The weight of the past few years as a single mom has been palpable —encompassing my mother’s death a year a half ago after complications from a massive stroke—as well as other daunting challenges. Let’s just say, life has been messy. However, thank goodness, the learning has been rich and the clarity gleaming beyond the fog. Fortunately, I have been open to it. Not just about the social media stuff, mind you—but most everything, really— life, love, the way I tick, and my relationship to all of it—media, circumstances, feelings, places, people . . . That’s the good part.
“I am convinced that life is 10% what happens to me
and 90% how I react to it.”
― Charles R. Swindoll
This awareness is informing my writing, as well. Hence, I have arrived at this very blog post. In fact, I now think our relationship to our content is probably more important than the content itself. In this new media, mega-sphere world, we have admittedly become obsessed with our gadgets—with the act of communicating. As Sherry Turkle says in Alone Together, we are too busy communicating to really connect.

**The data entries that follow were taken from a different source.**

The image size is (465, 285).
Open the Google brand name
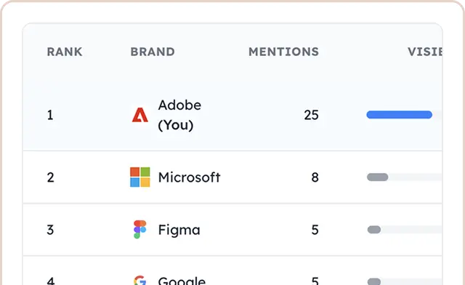pos(182,281)
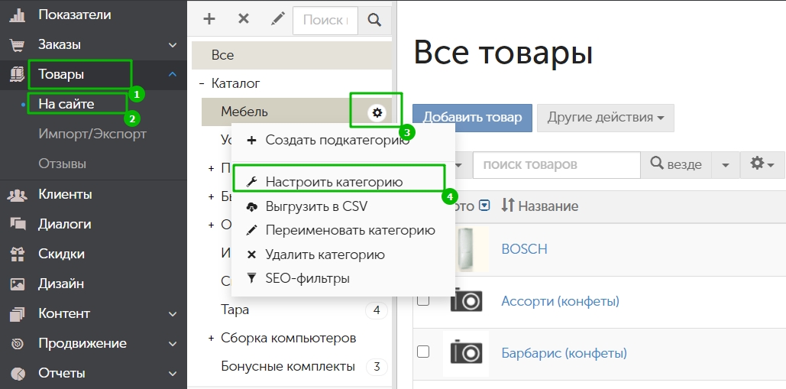Click the plus icon to add category
Viewport: 786px width, 389px height.
pos(209,19)
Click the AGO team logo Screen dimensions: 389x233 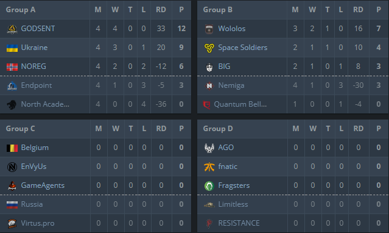pos(209,148)
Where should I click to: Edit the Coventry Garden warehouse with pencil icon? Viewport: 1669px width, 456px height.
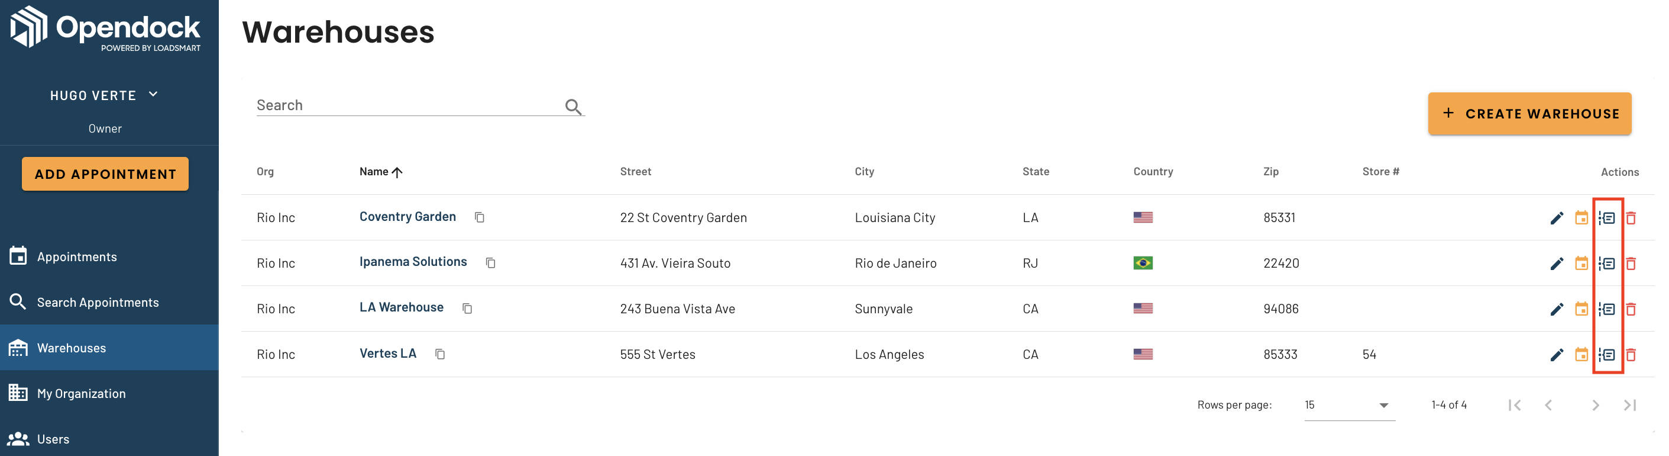pos(1556,218)
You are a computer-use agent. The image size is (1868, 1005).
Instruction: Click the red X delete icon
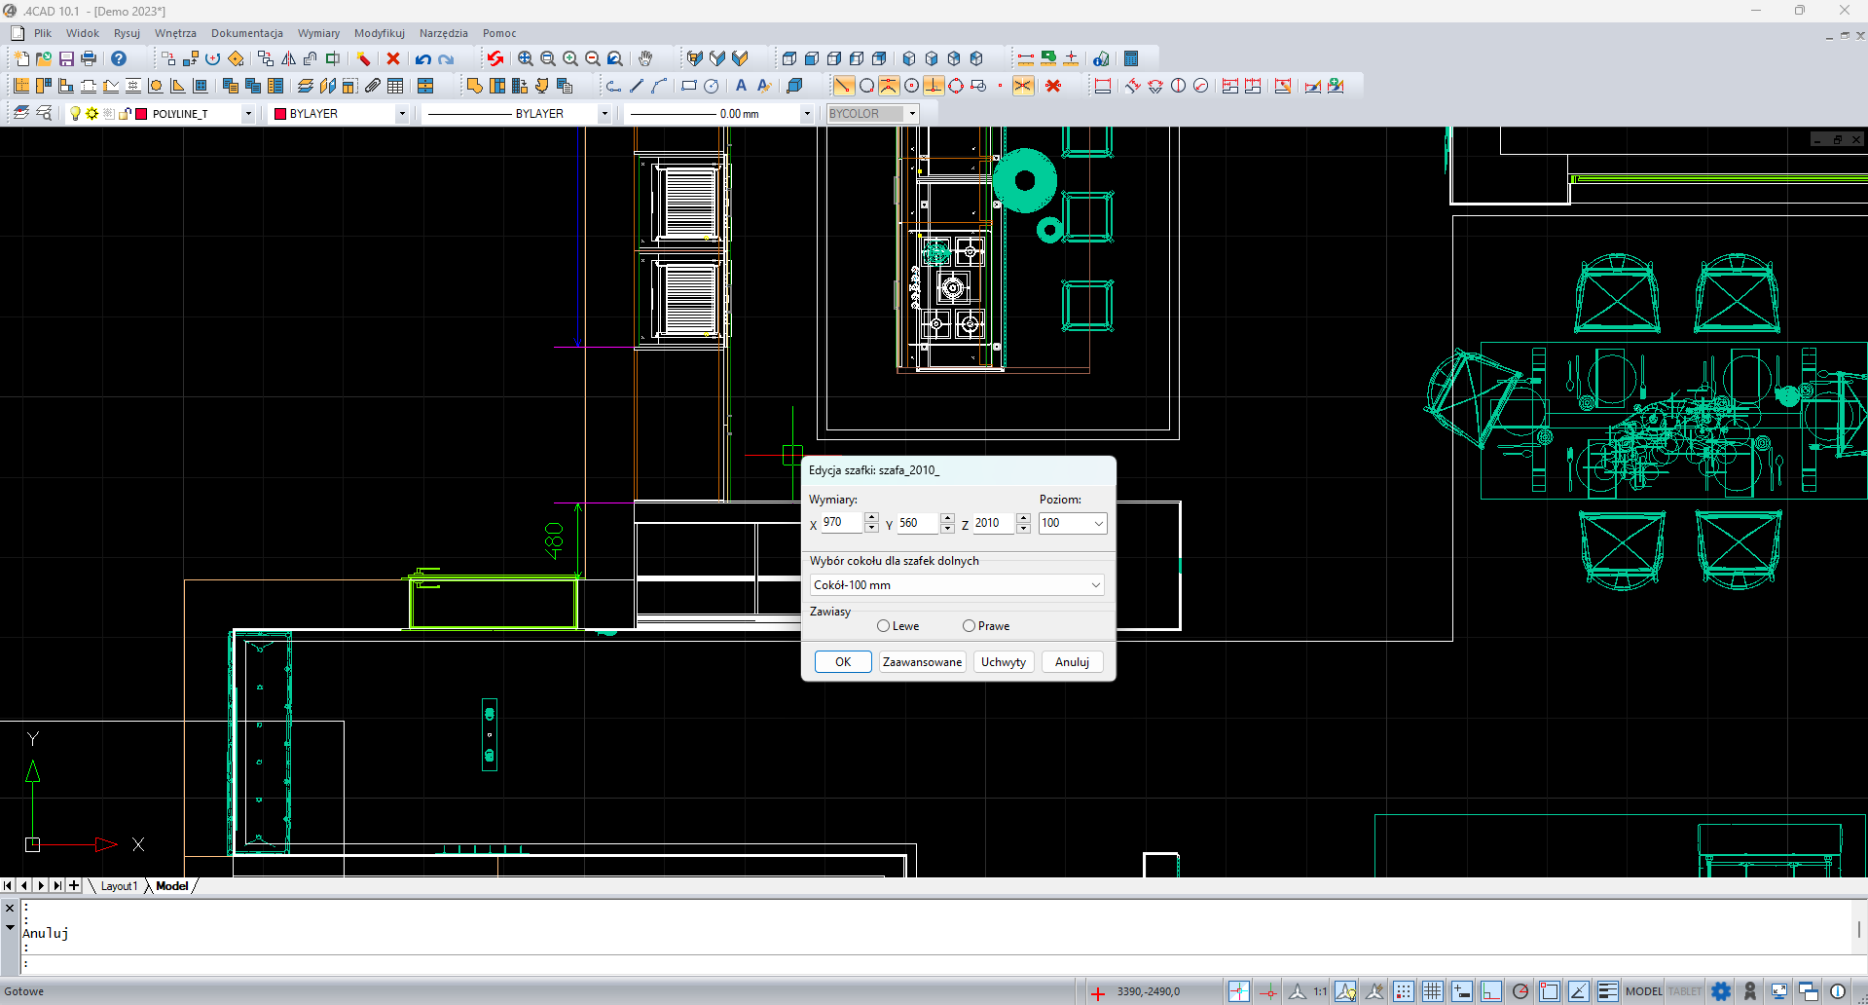(393, 58)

Ironically, we began this social journey with rabid focus on the technology—the latest whiz-bang toy du jour. What will we do with Twitter? Instagram? Yada? Yada? Then, we moved to “content marketing.” We’re all about the content. The what. Serve it up in giant scoops of frothy, delicious digital goodness—early and often to satisfy Google’s ravenous, insatiable appetites. Businesses and thought leaders have been maniacal about producing “the right content” with the right words at the right time. SEO-yea! Maximizing, masticating and matriculating . . .

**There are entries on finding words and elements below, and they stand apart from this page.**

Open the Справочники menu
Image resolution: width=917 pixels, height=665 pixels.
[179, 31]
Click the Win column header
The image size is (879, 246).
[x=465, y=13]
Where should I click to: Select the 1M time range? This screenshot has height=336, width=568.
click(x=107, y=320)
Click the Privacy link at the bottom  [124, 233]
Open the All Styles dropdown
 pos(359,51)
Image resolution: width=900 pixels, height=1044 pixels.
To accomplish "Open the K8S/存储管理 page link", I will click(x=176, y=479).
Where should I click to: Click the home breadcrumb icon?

But, now, I think it’s really and truly about relating. Getting to the heart of the matter, right? Who are we? What are we about? Not another refill of the cloying Kool-Aid. After all, what does really matter?
Am I conscious? Am I present? Am I paying attention? No more facade, thank you.

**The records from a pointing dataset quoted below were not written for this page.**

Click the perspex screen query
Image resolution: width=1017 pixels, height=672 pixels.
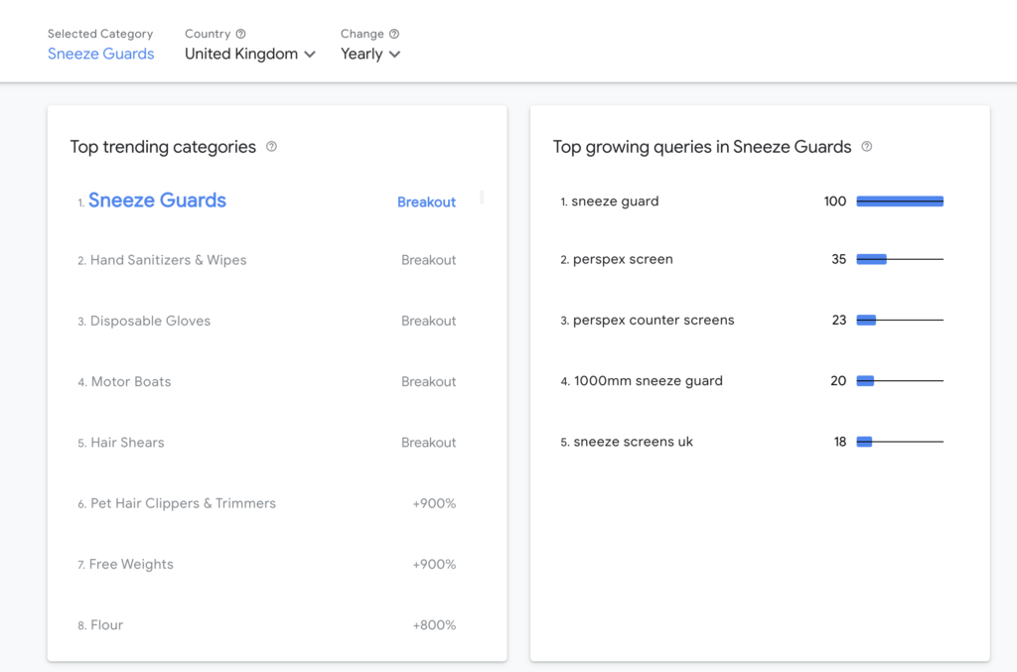point(623,260)
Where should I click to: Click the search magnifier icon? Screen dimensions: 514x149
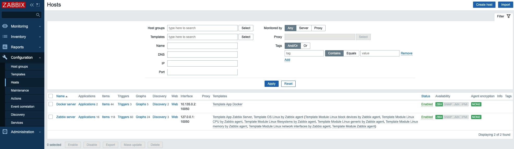(38, 15)
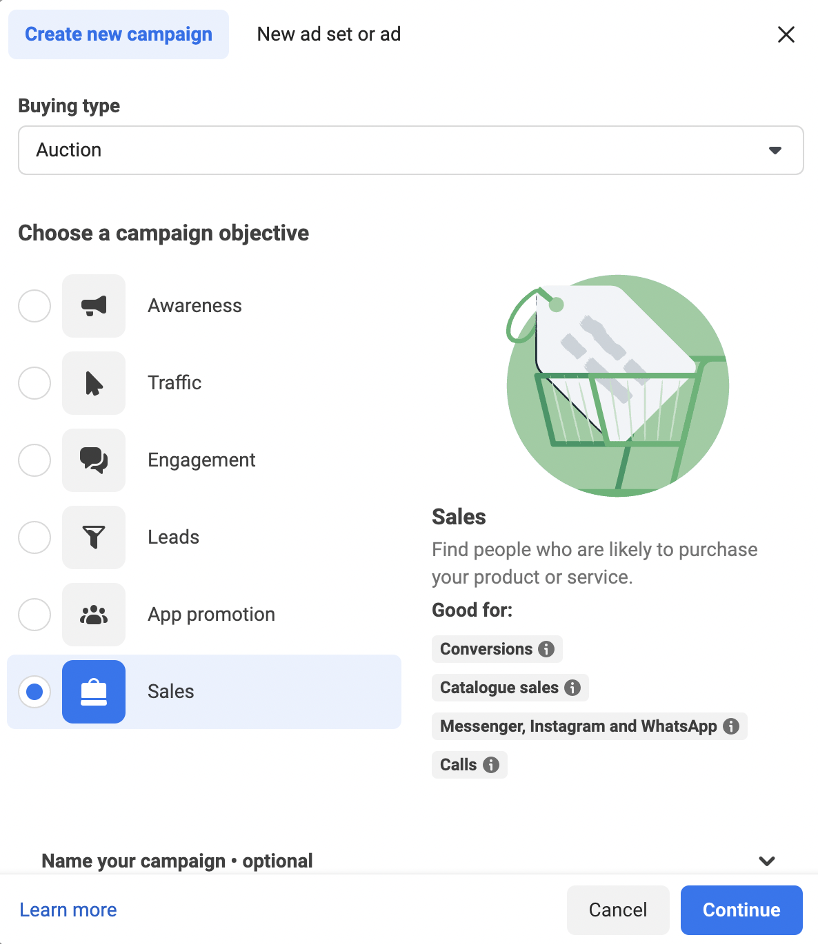This screenshot has width=818, height=944.
Task: Click the Auction dropdown arrow
Action: [775, 150]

What does this mean to our marketing plans? Not sure. And more important, what does this mean to our relationships—whether they are with friends, romantic partners, business partners, parents, children, subordinates, siblings, superiors, colleagues, employees, customers, shareholders, vendors, service technicians, teachers, neighbors, customers, students, etc. . . . or the person behind us in line at Target? Anyone. You? It means being fully present, in the present—in the relationship. (And I don’t mean with your phone, but that’s another post.) In fact, the truth is there will come time when . . .
The words don’t matter, because we cannot hear them.
The affectations, witty banter and posh color choices don’t matter, because we cannot see them.
And what matters is simply spirit—being there.
Life coach Martha Beck says, “Little miracles begin happening to you whenever you turn toward your right life – even if it’s in the middle of the muck and mire. Small miracles turn into big ones.” We just need to pay attention.
So, once again, I ask the question, are you content?